El 75 % de las enfermedades infecciosas se originan en animales y los veterinarios son esenciales en su detección temprana
Con motivo del Día Mundial del Veterinario, que se celebra el próximo 25 de abril bajo el lema “Veterinarios: guardianes de la alimentación y la salud”, la Organización Colegial Veterinaria (OCV) quiere poner en valor el papel esencial que estos profesionalesdesempeñan al servicio de la sociedad.
Se trata de una actividad sanitaria imprescindible, que contribuye cada día a proteger la salud pública, garantizar la seguridad alimentaria, preservar la sanidad animal y reforzar la prevención frente a riesgos que afectan al conjunto de la población.
Según la Organización Mundial de la Salud Animal (OMSA), el 75% de las enfermedades infecciosas se originan en animales y los veterinarios son esenciales en su detección temprana. En la sociedad actual, con un fuerte peso del sector agroalimentario y con desafíos sanitarios y ambientales cada vez más complejos, la veterinaria representa una garantía de seguridad, de confianza y de futuro.

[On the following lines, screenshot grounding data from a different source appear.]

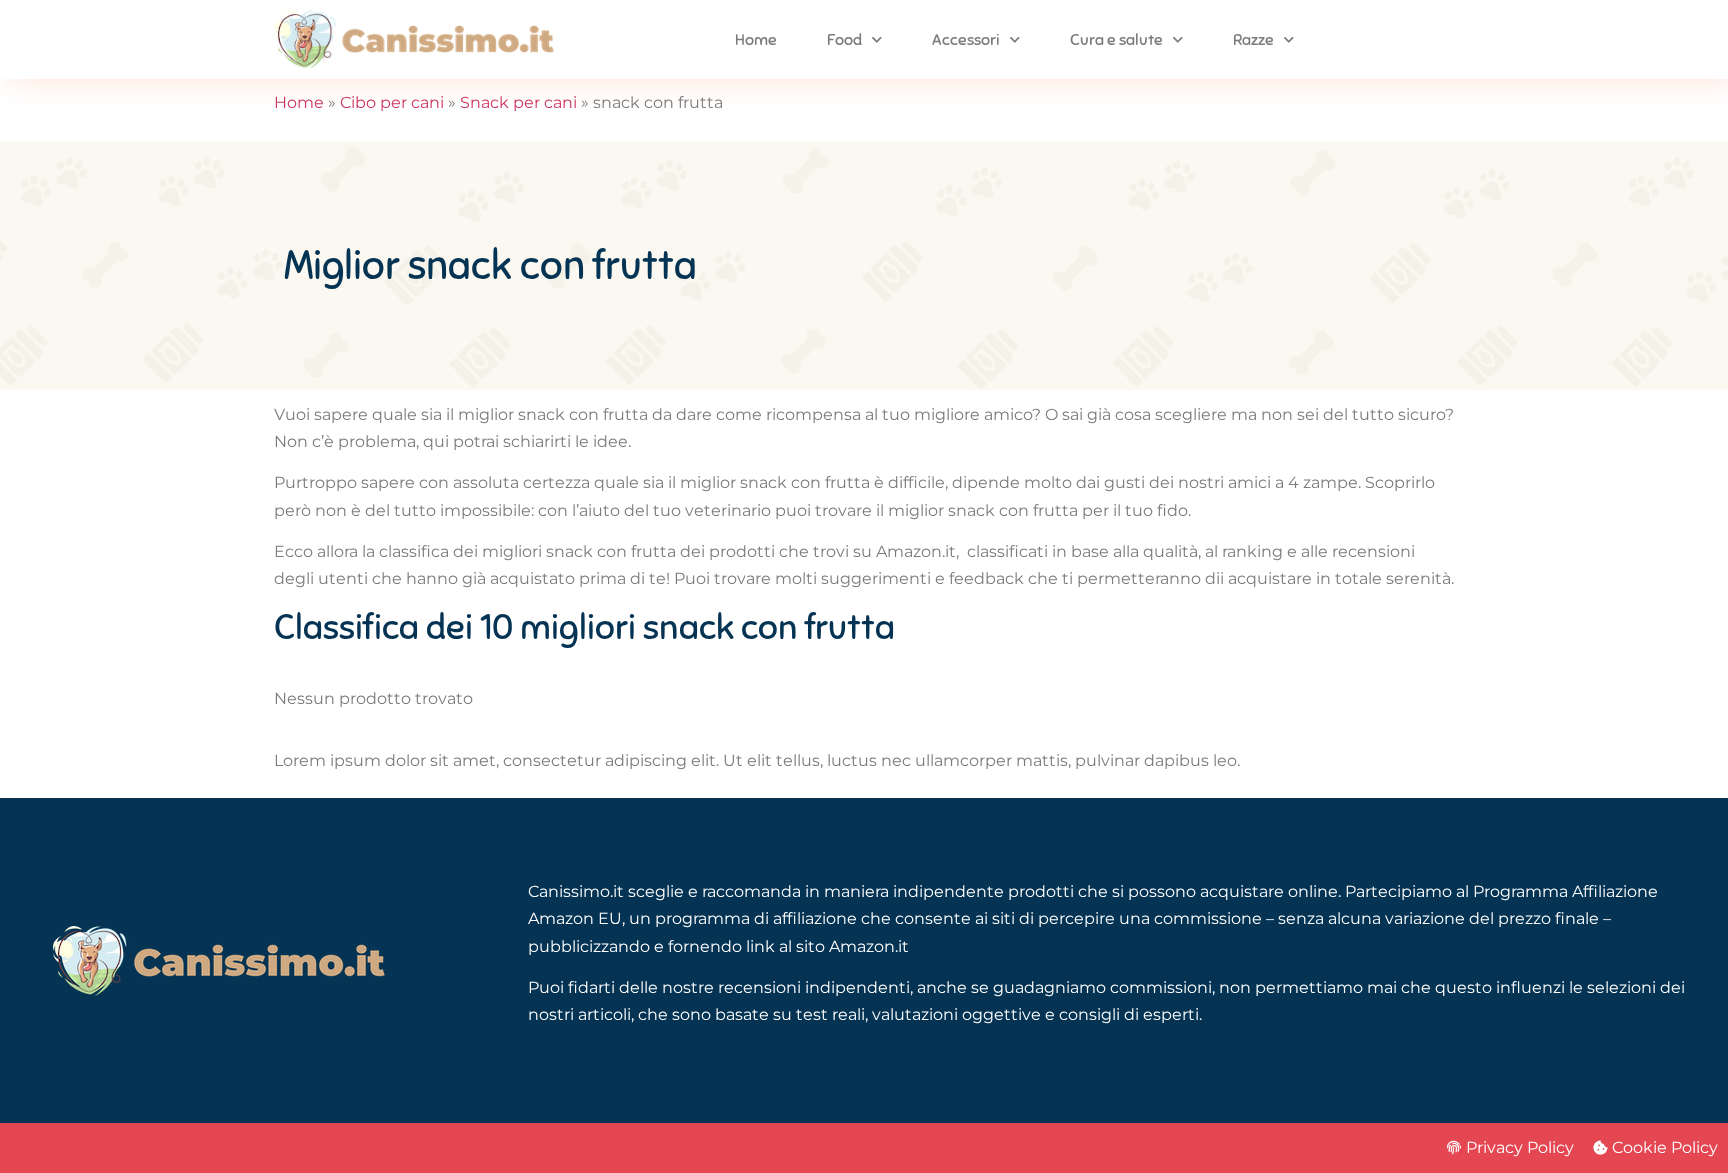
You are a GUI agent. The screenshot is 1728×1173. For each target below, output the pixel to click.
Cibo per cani (392, 102)
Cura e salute (1116, 40)
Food (844, 40)
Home (756, 40)
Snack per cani (518, 102)
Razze (1253, 40)
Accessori (966, 40)
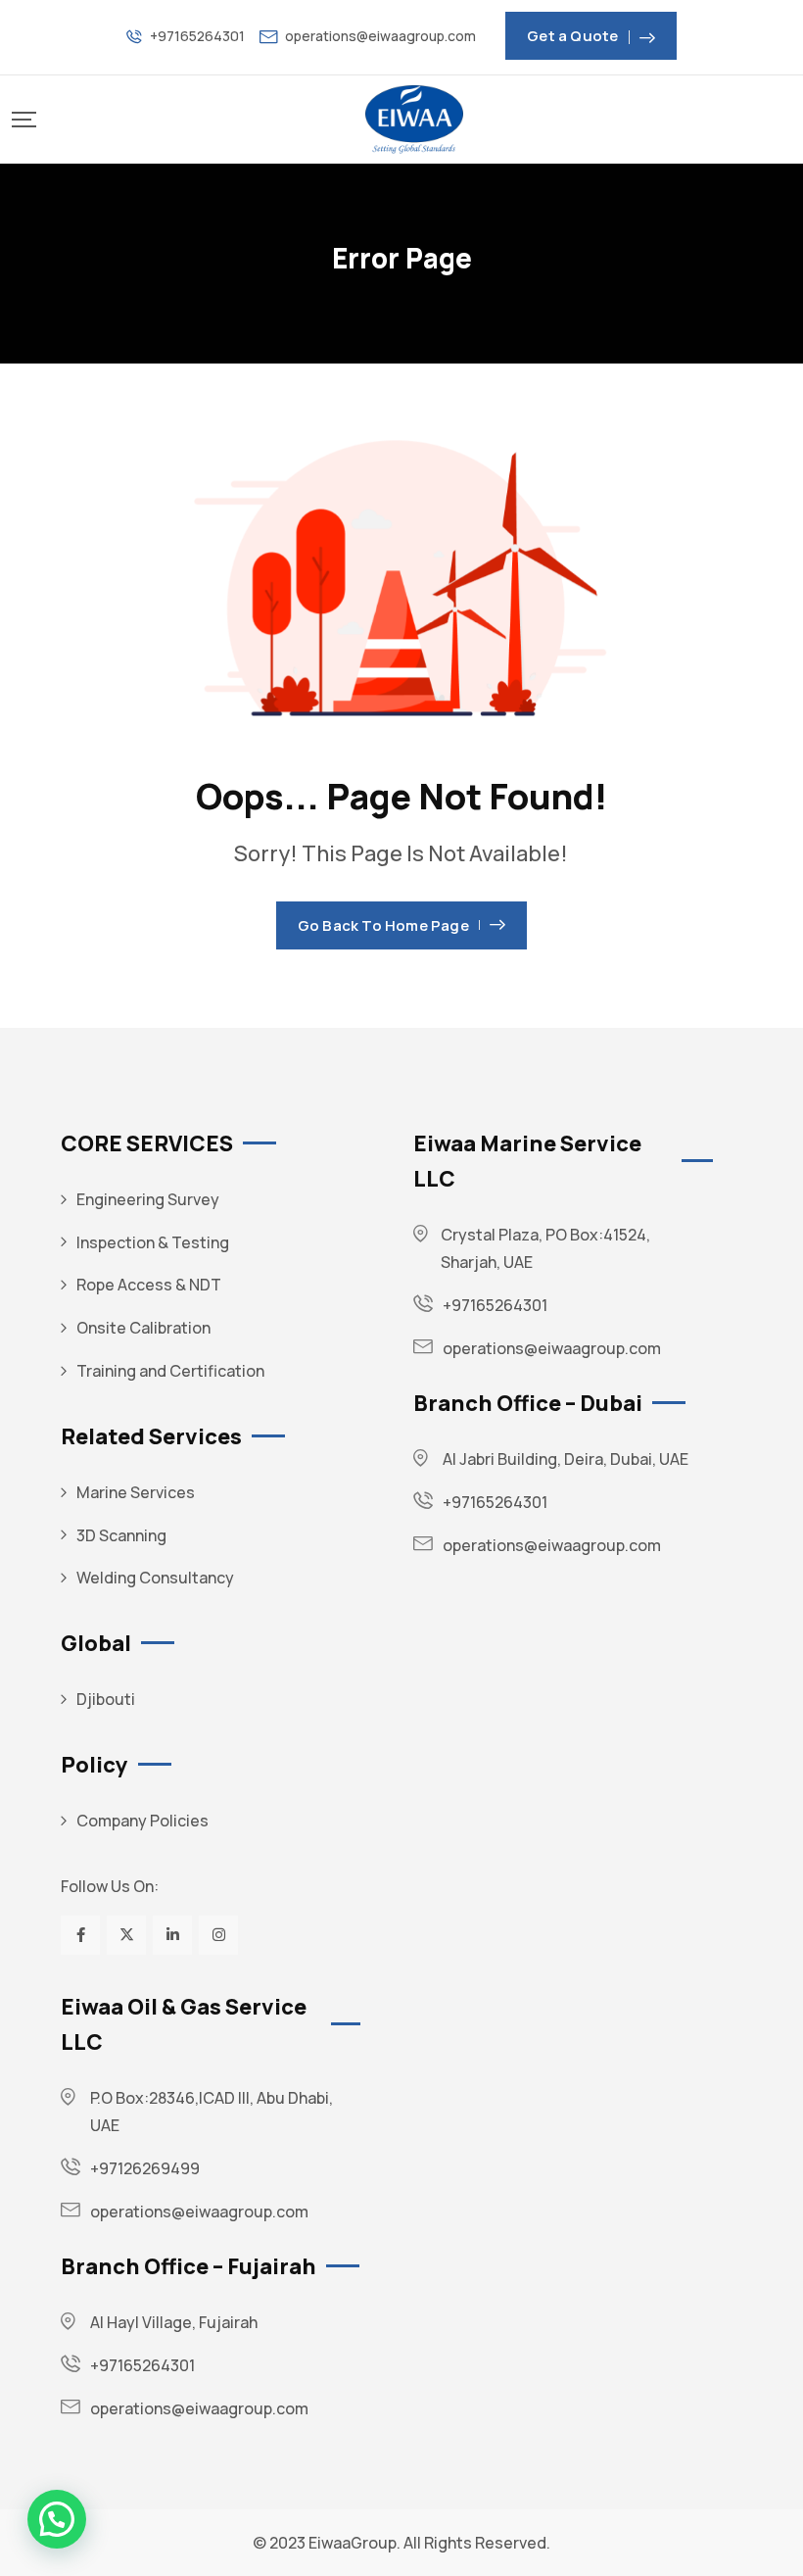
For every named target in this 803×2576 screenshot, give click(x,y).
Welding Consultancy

La supervisión veterinaria en animales destinados a la producción de alimentos ayuda a reducir el uso indebido de antimicrobianos, contribuyendo a disponer de alimentos inocuos y a mejores resultados en salud pública. Los veterinarios inspeccionan los alimentos que consumimos y protegen la salud pública, al estar presentes con diversos controles en toda la cadena, desde la granja a la mesa.
A la vez, la profesión veterinaria encarna una manera actual y necesaria de entender la salud, basada en la interdependencia entre la salud animal, la salud humana y la salud ambiental, tal y como plantea el enfoque One Health.
Impacto del cambio climático
Ese valor estratégico resulta aún más evidente en un momento en el que el colectivo afronta retos de gran importancia: las enfermedades emergentes, el impacto del cambio climático en la sanidad animal, la globalización del mercado y la necesidad de reforzar la seguridad y la sostenibilidad de los sistemas alimentarios.
A ello se suman otras cuestiones como el relevo generacional, la cobertura en el medio rural y una práctica profesional cada vez más especializada. Son retos exigentes, pero también reflejan hasta qué punto la veterinaria está llamada a desempeñar un papel central en la protección de la salud y en la respuesta a los grandes desafíos de nuestro tiempo.
El Día Mundial del Veterinario es, en este sentido, una ocasión para acercar a la sociedad una realidad que con frecuencia pasa desapercibida: la veterinaria no solo cuida de los animales, sino que contribuye de forma directa a la prevención, al bienestar colectivo, a la protección del consumidor y a la resiliencia de un sistema sanitario y alimentario que necesita anticiparse mejor a los riesgos. “Hablar de veterinarios es hablar de salud pública, de prevención, de alimentos seguros y de una manera responsable de cuidar la salud de la sociedad. Su trabajo es esencial para que el enfoque One Health se traduzca en hechos y no se quede solo en un concepto”, señala Gonzalo Moreno del Val, presidente de la OCV, la corporación que agrupa a cerca de 39.000 veterinarios y veterinarias de España.
Por todo ello, la entidad quiere aprovechar esta conmemoración para poner en valor el trabajo de una profesión altamente cualificada, cercana y comprometida con el interés general, cuya aportación resulta decisiva tanto en el presente como en el futuro.